That India’s food chain is heavily contaminated is well known. Even then the latest study by the Centre for Science and Environment, a public interest research and advocacy organisation based in New Delhi, on the growing antibiotic resistance in humans, thanks to indiscriminate use of antibiotics in poultry industry is frightening. The report, which was released on Wednesday, claims that Indians are developing resistance to antibiotics and so falling prey to a host of otherwise curable ailments. And some of this resistance, the study adds, might be due to large-scale unregulated use of antibiotics in the poultry industry. The study done by the organisation’s pollution-monitoring lab tested 70 chicken samples from the Delhi-National Capital Region for six commonly used antibiotics: 40% samples were found positive and residues of more than one antibiotic found in 17% samples. Such large-scale contamination can only mean that the poultry industry uses these antibiotics as growth promoters. India has not set any limits for antibiotic residues in chicken.

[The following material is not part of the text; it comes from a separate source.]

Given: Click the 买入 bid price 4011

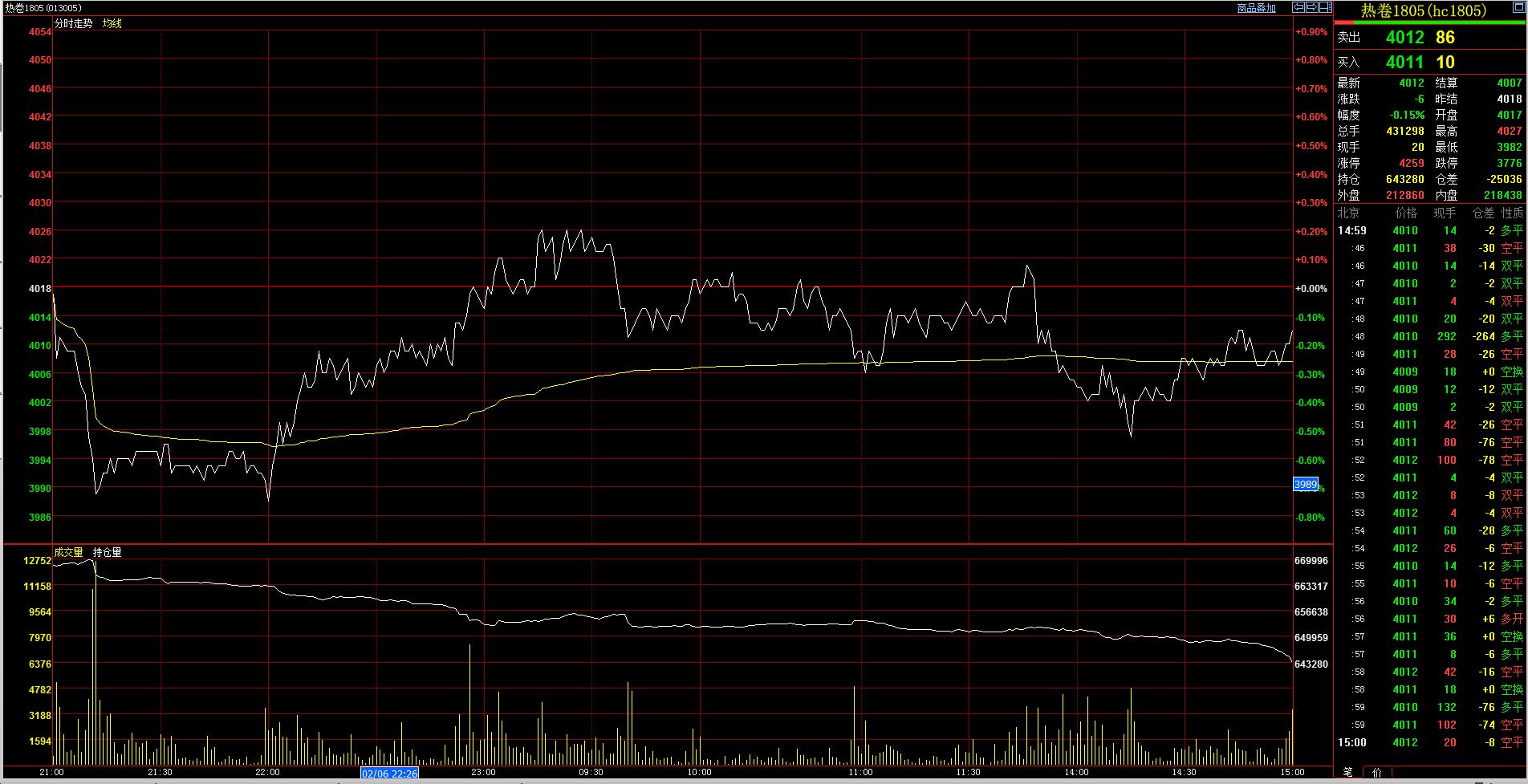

This indiscriminate use of antibiotics, leading to resistance, has happened because the country has no regulation on controlling antibiotic use in the poultry industry, or to control sales of antibiotics to the industry. That the situation is extremely serious can be gauged by the fact that even people who stay in rural areas, who don’t use antibiotics regularly, are found to be antibiotic -resistant. This is happening because our everyday food is also becoming contaminated by antibiotics. Add to these, there have been several reports that traces of toxic metals have been found in fruit and vegetables. In fact, the Delhi government is planning a ban on farming with contaminated water from the Yamuna. Additives and compounds are also routinely added. Food additives, scientists say, are capable of altering hormones.
Even though public health experts have long suspected that such rampant use of antibiotics in animals could be a reason for increasing antibiotic resistance among humans in India, the government has no data on the use of antibiotics in the country, let alone on antibiotic resistance. Worldwide, governments are adopting regulations to control the use of antibiotics: The European Union, for instance, has banned the use of antibiotics as growth promoters. Since much of the food trade in India is in the unorganised sector, the first step to reverse the present bull run of antibiotics will be to set up a mechanism to gather data on the depth of the problem and also a system to check the rampant use of antibiotics. But the most comprehensive step forward would be to do what the EU has done: Ban the use of antibiotics as growth promoters.